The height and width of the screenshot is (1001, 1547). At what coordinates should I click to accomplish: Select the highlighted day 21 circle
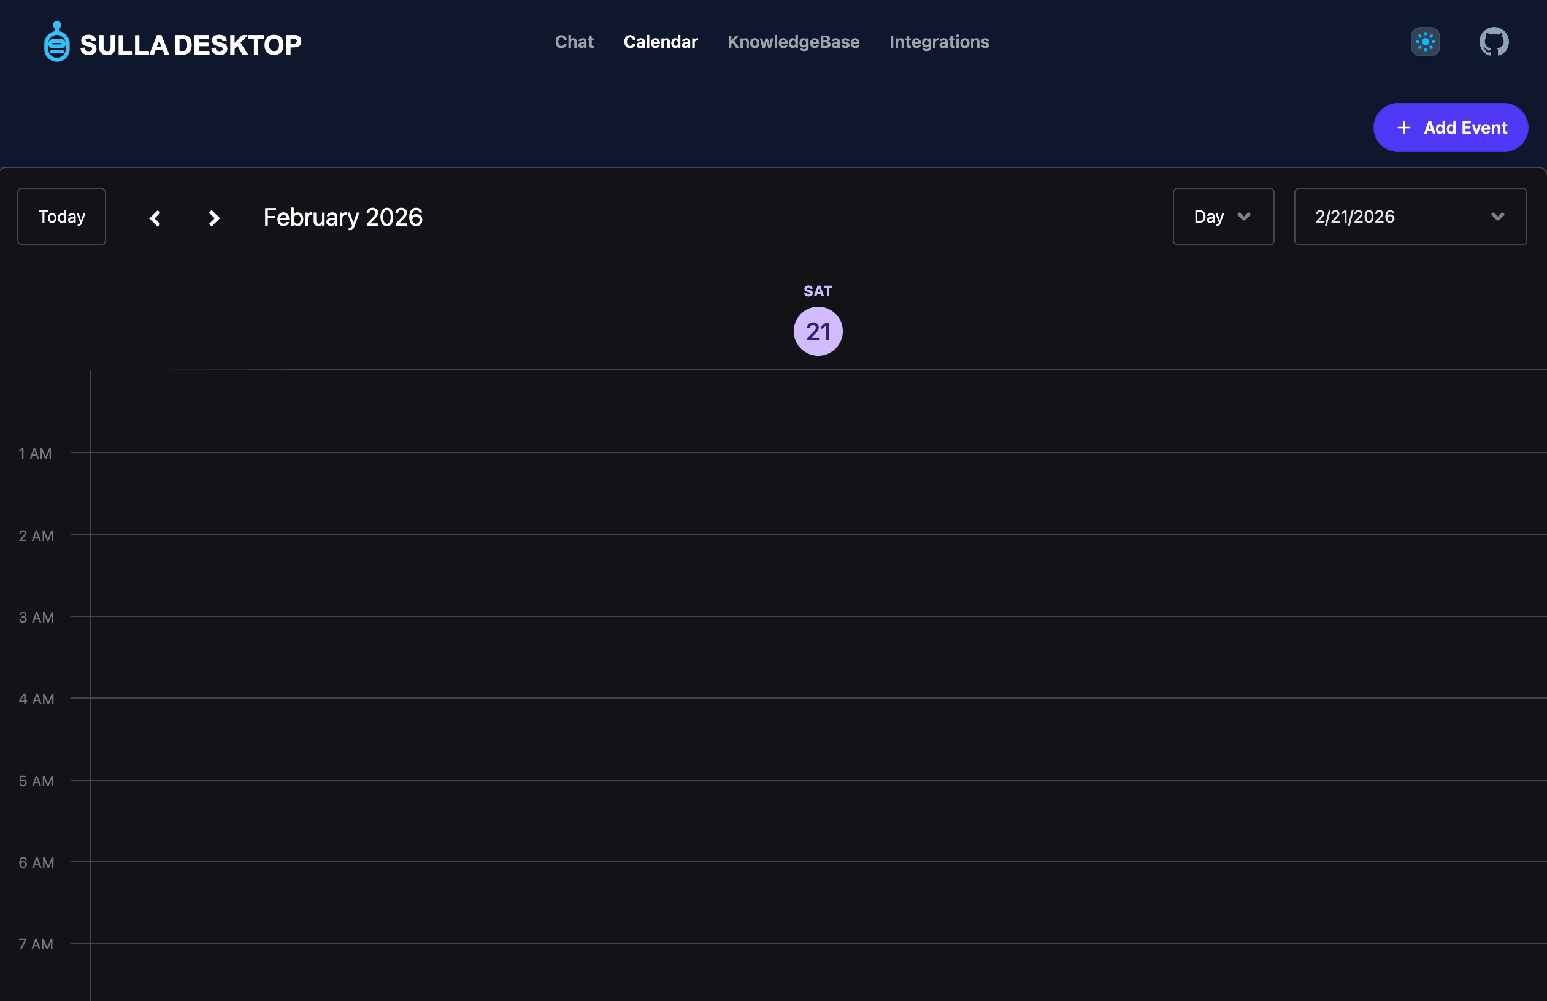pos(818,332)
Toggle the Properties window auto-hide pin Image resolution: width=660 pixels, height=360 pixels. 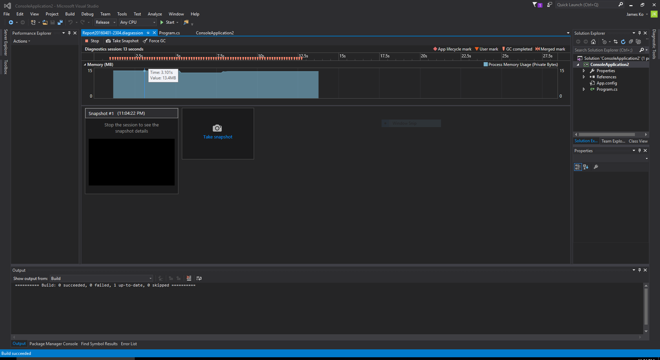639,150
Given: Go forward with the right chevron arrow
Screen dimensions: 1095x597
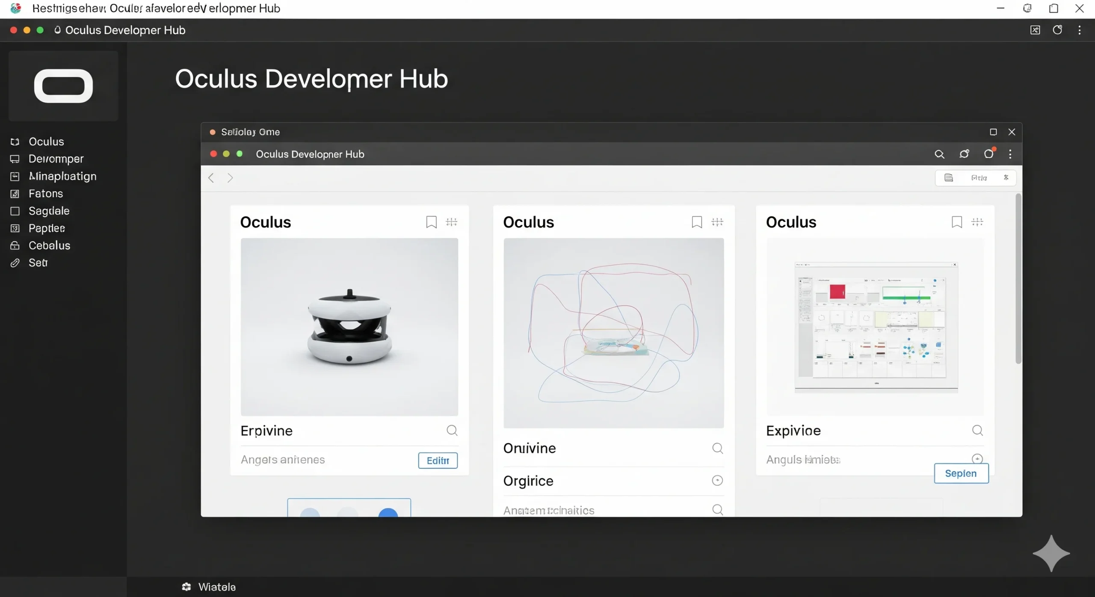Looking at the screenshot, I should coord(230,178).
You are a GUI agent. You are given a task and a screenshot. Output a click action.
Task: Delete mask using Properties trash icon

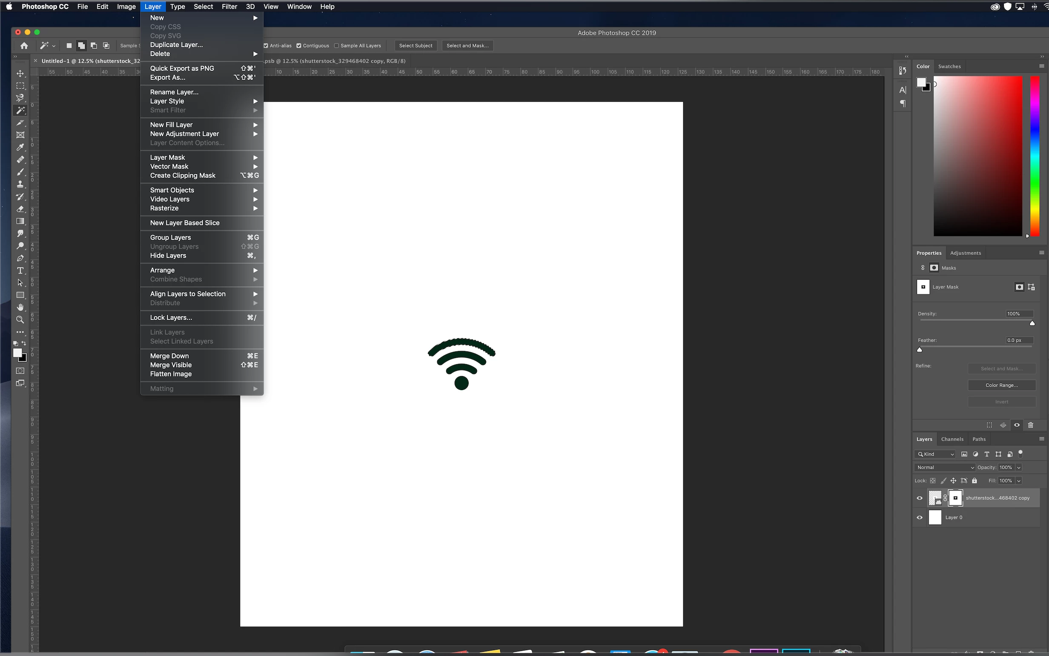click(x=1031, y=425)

* * *

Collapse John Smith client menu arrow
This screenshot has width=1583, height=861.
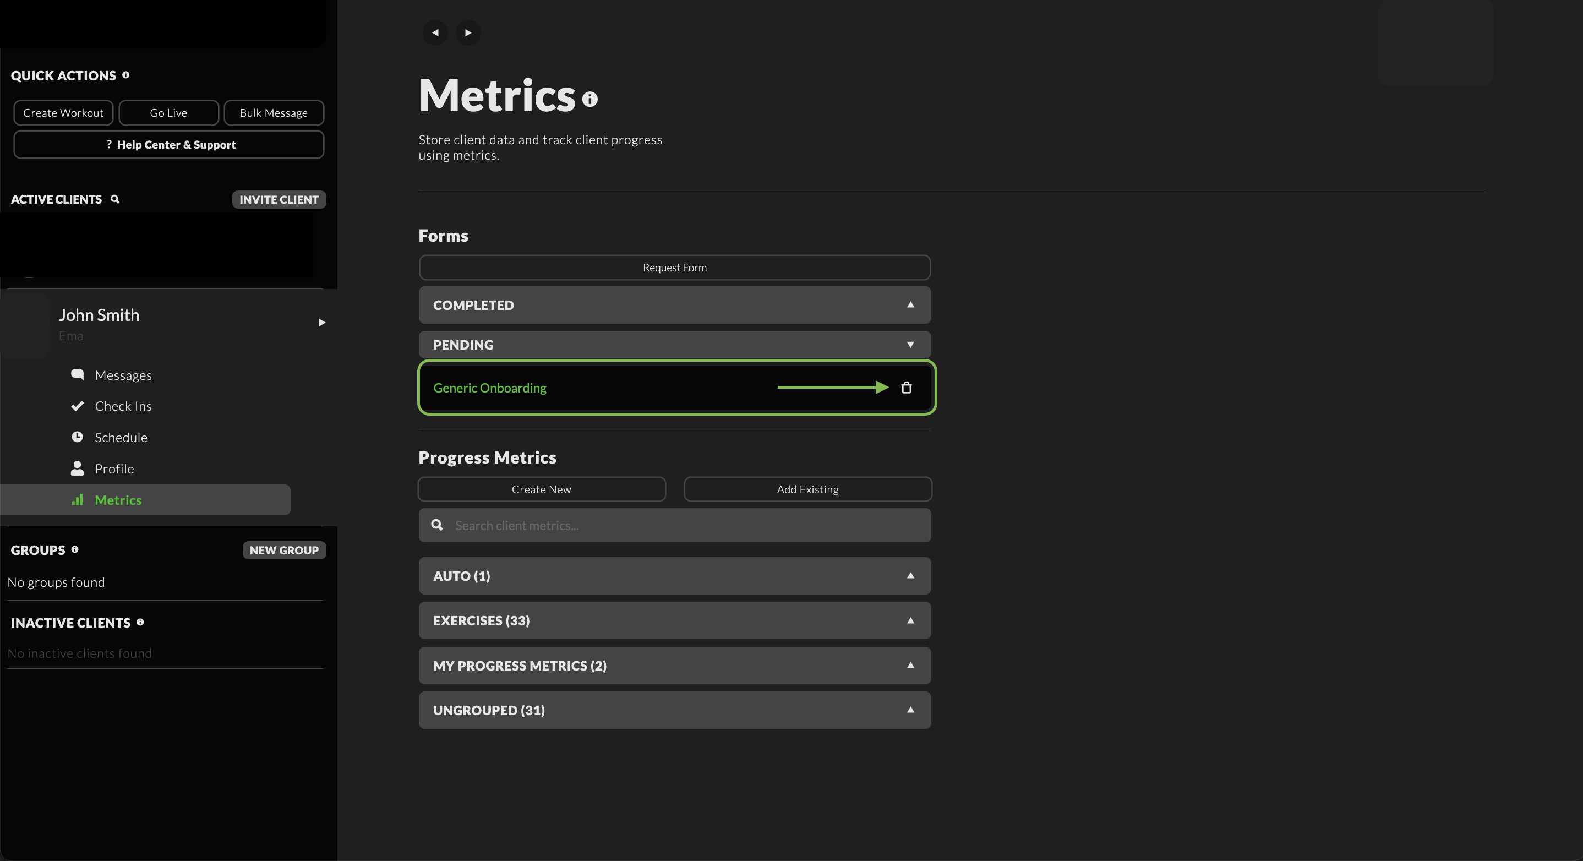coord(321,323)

* * *

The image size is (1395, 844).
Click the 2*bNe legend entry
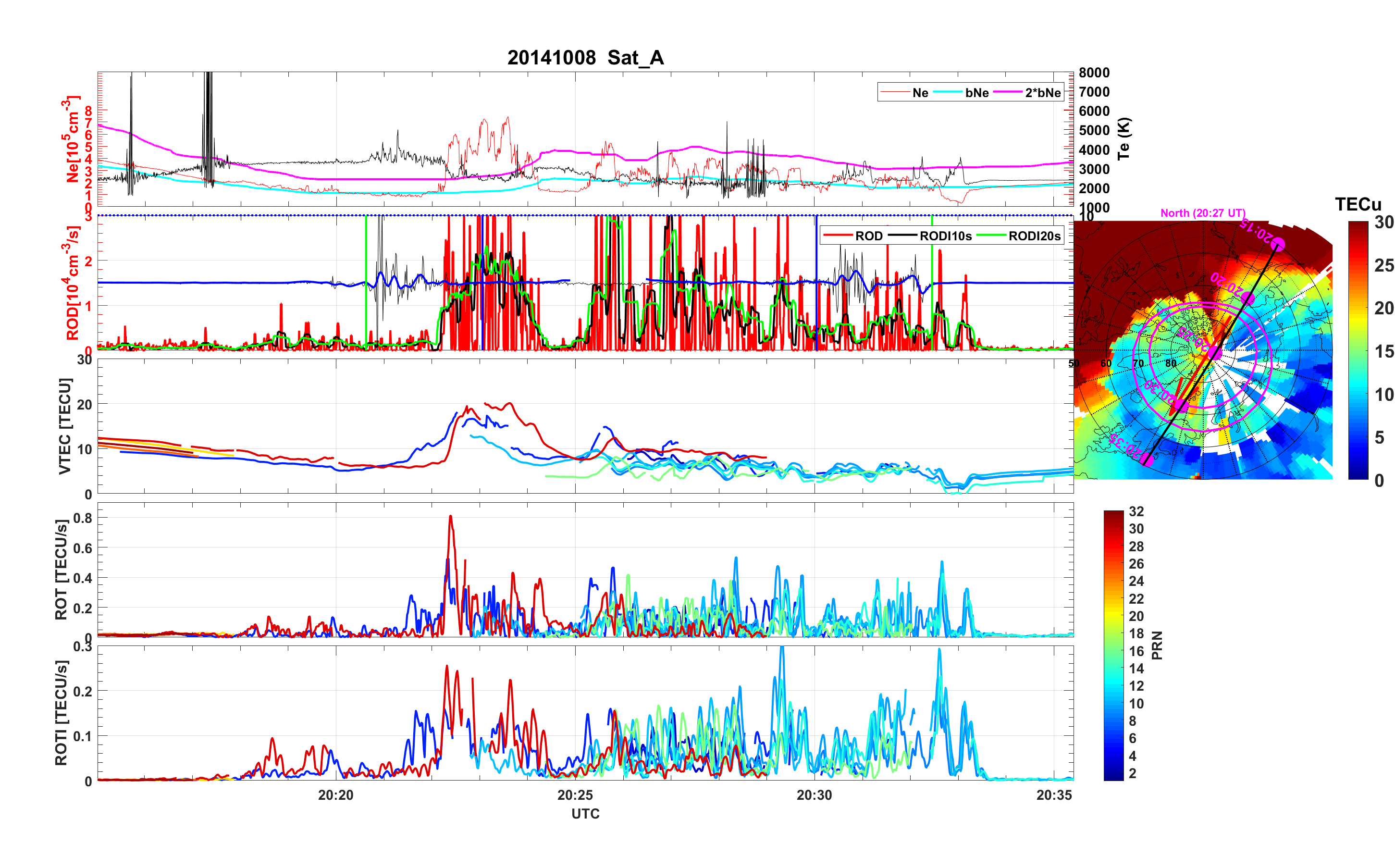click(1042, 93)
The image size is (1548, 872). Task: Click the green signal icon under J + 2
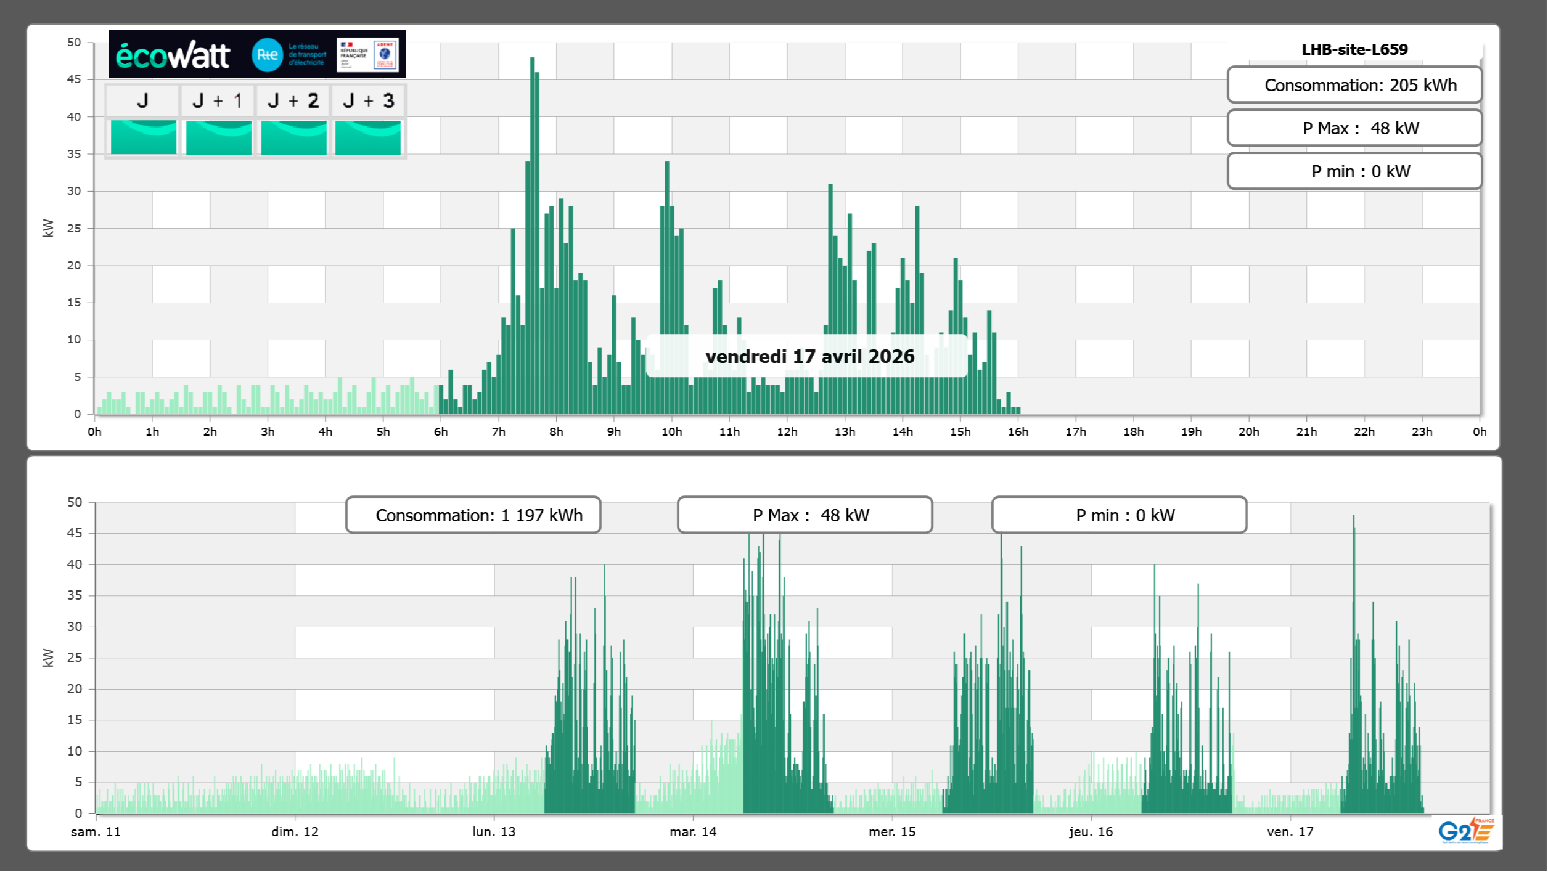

> _Exercise_: The answer is the lines of the material above, from the one containing "Click the 2*bNe legend entry" down to the one containing "The image size is (1548, 872).", given exactly and without images.

> _Answer space_:
Click the 2*bNe legend entry
click(1042, 93)
The image size is (1548, 872). Task: Click the green signal icon under J + 2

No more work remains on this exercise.